— Dataset —

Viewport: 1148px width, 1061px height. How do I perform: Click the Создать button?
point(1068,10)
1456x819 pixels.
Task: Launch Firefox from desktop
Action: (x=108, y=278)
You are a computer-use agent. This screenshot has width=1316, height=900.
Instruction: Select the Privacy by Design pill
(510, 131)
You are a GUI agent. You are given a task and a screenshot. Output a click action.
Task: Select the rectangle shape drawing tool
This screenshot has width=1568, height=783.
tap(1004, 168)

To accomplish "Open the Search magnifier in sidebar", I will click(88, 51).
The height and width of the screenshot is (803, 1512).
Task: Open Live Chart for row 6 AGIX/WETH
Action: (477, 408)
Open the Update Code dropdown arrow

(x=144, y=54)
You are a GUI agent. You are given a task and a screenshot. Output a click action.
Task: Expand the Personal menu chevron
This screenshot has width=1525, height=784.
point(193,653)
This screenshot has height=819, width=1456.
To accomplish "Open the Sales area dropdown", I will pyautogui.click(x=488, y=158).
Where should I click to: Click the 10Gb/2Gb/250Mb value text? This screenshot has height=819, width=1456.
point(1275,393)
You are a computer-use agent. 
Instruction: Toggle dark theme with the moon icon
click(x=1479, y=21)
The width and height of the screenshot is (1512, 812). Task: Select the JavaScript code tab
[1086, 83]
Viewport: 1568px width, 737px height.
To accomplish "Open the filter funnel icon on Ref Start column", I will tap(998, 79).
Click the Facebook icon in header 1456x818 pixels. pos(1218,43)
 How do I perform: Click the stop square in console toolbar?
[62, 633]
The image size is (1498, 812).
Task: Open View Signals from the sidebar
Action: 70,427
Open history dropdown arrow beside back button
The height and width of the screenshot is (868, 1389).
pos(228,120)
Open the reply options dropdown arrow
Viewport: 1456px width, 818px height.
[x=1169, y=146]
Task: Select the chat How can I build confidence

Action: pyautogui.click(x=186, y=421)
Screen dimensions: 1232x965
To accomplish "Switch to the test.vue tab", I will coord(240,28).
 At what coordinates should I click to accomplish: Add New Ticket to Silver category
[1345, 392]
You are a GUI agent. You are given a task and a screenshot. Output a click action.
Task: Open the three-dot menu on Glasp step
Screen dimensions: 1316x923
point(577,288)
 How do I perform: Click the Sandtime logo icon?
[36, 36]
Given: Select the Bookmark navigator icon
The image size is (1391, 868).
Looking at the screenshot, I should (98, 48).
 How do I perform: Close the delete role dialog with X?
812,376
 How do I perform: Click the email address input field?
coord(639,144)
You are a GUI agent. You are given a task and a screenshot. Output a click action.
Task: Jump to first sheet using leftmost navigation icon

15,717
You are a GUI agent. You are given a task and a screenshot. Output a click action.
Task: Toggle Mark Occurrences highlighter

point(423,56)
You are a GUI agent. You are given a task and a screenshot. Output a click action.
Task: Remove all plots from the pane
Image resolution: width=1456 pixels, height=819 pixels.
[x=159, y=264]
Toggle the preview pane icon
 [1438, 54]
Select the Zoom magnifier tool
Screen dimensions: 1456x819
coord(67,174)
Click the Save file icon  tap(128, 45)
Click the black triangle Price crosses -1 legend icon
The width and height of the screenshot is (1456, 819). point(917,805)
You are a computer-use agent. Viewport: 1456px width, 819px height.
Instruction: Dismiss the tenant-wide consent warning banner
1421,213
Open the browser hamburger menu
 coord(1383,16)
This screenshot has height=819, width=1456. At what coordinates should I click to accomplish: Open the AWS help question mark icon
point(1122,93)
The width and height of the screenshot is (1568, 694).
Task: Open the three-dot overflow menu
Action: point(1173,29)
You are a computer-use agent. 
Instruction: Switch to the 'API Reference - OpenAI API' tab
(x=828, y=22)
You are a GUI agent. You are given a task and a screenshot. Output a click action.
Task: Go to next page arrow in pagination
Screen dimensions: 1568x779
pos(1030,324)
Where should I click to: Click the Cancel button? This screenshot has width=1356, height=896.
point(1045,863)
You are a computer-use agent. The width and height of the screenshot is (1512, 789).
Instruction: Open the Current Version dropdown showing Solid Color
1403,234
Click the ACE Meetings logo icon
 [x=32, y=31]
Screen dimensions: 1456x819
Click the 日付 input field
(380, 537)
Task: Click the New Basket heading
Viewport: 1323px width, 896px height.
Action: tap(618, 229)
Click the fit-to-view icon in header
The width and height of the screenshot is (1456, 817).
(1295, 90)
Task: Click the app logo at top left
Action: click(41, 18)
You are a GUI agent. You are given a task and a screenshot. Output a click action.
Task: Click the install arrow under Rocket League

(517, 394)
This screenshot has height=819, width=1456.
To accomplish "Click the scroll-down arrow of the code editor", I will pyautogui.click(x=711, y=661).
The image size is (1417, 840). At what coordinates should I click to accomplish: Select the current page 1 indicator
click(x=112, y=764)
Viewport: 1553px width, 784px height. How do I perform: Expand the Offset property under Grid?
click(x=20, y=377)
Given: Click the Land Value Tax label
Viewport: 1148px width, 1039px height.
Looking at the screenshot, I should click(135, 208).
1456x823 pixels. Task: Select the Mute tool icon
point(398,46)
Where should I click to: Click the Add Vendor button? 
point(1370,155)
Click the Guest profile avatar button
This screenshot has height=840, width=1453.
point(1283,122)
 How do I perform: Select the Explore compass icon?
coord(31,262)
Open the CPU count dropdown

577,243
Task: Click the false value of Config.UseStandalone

— What you have to do —
Please make an exact copy of the lines from the one holding "Click the Guest profile avatar button" through the final line of the records above, nothing more.

— Exercise answer —
Click the Guest profile avatar button
This screenshot has height=840, width=1453.
point(1283,122)
 How do I perform: Select the Explore compass icon?
coord(31,262)
Open the CPU count dropdown

577,243
Task: Click the false value of Config.UseStandalone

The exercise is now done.